[Data section Boundary: Start]

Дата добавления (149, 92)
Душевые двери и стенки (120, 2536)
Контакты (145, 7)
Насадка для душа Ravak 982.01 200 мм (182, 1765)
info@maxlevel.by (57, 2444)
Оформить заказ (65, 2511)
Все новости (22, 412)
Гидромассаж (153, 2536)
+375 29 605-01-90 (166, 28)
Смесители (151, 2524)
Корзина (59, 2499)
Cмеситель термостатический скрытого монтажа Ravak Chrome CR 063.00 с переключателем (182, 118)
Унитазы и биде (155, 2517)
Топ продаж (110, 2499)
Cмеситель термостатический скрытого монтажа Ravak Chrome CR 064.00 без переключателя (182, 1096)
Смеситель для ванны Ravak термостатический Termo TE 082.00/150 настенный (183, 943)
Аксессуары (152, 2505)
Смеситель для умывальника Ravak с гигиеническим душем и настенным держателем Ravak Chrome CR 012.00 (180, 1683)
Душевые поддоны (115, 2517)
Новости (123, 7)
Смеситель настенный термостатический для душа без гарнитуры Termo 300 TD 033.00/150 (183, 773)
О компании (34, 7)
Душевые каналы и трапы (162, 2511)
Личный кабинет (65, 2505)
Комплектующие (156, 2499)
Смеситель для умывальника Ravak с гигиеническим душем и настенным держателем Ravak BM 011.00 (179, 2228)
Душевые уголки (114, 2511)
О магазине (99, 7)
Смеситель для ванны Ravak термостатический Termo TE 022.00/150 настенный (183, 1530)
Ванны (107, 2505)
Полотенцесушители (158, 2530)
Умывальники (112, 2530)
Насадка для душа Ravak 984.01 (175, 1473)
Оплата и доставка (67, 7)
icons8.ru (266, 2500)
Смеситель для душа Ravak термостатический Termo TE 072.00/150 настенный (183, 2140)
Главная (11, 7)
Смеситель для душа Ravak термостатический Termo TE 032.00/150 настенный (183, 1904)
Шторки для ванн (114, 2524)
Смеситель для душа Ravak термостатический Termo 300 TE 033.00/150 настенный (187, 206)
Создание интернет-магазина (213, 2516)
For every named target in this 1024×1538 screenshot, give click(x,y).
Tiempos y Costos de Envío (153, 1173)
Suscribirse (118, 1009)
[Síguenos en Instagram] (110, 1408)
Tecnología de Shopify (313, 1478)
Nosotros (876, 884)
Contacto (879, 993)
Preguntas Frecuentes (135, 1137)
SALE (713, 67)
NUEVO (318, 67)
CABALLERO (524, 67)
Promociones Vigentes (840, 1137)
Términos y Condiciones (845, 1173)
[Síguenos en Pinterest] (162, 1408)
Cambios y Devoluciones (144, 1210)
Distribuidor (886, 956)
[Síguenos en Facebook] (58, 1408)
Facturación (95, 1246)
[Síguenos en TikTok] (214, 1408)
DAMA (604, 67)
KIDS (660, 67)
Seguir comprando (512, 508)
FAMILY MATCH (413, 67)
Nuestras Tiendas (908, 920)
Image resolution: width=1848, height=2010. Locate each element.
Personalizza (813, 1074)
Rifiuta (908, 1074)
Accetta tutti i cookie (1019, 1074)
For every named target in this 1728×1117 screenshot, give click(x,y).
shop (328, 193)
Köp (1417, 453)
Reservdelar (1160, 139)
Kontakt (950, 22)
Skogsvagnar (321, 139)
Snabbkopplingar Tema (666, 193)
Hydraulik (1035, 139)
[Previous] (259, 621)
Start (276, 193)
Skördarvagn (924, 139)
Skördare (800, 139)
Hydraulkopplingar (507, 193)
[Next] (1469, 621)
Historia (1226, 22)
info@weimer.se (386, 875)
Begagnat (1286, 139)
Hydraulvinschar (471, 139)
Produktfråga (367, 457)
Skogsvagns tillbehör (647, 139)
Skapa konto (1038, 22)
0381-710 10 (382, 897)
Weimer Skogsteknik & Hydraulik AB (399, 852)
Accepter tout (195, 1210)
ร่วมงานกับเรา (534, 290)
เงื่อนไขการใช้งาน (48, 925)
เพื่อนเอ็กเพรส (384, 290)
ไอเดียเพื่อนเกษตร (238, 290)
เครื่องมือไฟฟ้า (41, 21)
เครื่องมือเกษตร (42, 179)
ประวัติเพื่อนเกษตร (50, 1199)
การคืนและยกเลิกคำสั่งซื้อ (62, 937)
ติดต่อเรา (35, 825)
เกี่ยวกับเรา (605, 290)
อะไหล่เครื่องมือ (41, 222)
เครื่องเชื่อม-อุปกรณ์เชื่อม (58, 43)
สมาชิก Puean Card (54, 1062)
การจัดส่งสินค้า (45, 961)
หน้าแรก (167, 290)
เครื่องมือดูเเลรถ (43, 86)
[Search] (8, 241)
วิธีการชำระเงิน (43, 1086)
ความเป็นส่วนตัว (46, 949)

[Data section Boundary: End]

§ **Problem to solve**: Tally the lines of the records above that contain the word "every". Give only the total.

§ **Output of the task**: 2